Estas medidas, que podem ser aplicadas durante vários anos, permitem a alimentação e hidratação através da administração de suplementos ou soro por via de um cateter ou sonda nasogástrica, prolongando a vida. A importância do TV, neste caso, é sublinhada pelo especialista. «A questão é se, em determinadas circunstâncias, nomeadamente no estado vegetativo permanente, esta medida não deve ser considerada desproporcionada», refere.

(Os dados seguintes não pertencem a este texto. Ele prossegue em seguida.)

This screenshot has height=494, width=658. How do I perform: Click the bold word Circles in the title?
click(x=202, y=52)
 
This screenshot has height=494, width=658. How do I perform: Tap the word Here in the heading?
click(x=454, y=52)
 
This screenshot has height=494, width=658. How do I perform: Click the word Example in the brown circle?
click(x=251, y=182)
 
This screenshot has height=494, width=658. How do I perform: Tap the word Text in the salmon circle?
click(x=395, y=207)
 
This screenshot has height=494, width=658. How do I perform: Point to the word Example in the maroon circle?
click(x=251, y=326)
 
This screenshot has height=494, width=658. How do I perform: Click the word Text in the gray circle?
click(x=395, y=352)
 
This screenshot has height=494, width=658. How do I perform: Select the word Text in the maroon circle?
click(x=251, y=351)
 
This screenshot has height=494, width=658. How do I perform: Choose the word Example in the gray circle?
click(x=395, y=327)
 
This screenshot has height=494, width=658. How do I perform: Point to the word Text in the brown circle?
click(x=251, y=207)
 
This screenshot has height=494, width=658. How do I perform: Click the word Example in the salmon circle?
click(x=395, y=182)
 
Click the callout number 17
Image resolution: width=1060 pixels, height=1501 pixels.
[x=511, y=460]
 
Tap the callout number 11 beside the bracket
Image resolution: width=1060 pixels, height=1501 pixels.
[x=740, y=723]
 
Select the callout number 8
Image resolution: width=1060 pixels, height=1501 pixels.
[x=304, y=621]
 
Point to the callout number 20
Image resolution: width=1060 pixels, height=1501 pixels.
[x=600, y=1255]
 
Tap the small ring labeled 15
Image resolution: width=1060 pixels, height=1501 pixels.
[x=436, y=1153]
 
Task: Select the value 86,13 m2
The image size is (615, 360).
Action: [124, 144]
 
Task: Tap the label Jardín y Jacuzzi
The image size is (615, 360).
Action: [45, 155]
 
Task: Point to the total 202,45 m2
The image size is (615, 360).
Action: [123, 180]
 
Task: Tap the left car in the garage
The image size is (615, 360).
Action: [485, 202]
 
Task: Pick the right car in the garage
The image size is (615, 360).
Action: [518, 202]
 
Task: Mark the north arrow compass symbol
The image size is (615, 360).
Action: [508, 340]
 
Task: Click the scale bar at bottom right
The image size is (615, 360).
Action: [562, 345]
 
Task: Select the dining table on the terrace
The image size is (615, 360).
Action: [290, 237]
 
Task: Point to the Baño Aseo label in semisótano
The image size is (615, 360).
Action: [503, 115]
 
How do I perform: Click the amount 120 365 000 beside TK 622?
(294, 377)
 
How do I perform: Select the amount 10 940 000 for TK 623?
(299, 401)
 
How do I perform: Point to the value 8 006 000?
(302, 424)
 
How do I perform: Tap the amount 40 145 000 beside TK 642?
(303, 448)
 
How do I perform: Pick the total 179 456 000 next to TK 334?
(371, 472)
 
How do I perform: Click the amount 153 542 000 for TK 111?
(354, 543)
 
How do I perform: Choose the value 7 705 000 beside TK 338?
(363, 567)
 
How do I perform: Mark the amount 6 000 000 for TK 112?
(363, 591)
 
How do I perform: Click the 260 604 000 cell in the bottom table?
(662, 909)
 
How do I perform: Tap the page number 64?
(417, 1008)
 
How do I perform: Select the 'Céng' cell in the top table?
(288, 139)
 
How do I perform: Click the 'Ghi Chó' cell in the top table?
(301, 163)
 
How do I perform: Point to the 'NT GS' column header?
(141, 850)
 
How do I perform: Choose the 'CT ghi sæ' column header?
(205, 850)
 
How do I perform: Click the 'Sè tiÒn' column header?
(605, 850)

«Na maior parte dos casos, está a prolongar-se a vida sem que a pessoa tenha opinado e está a prolongar-se uma situação que não tem qualquer hipótese de sobrevivência. Esta deve, pois, ser uma decisão pessoal e tomada quando se está em condições de o fazer», adverte Rui Nunes. «Considero que não existem vantagens na aplicação destas medidas que prolongam a vida mas com grande sofrimento, sobretudo para a família e, eventualmente, para a própria pessoa, porque não sabemos se, apesar de o córtex cerebral estar destruído, não há sofrimento», opina ainda.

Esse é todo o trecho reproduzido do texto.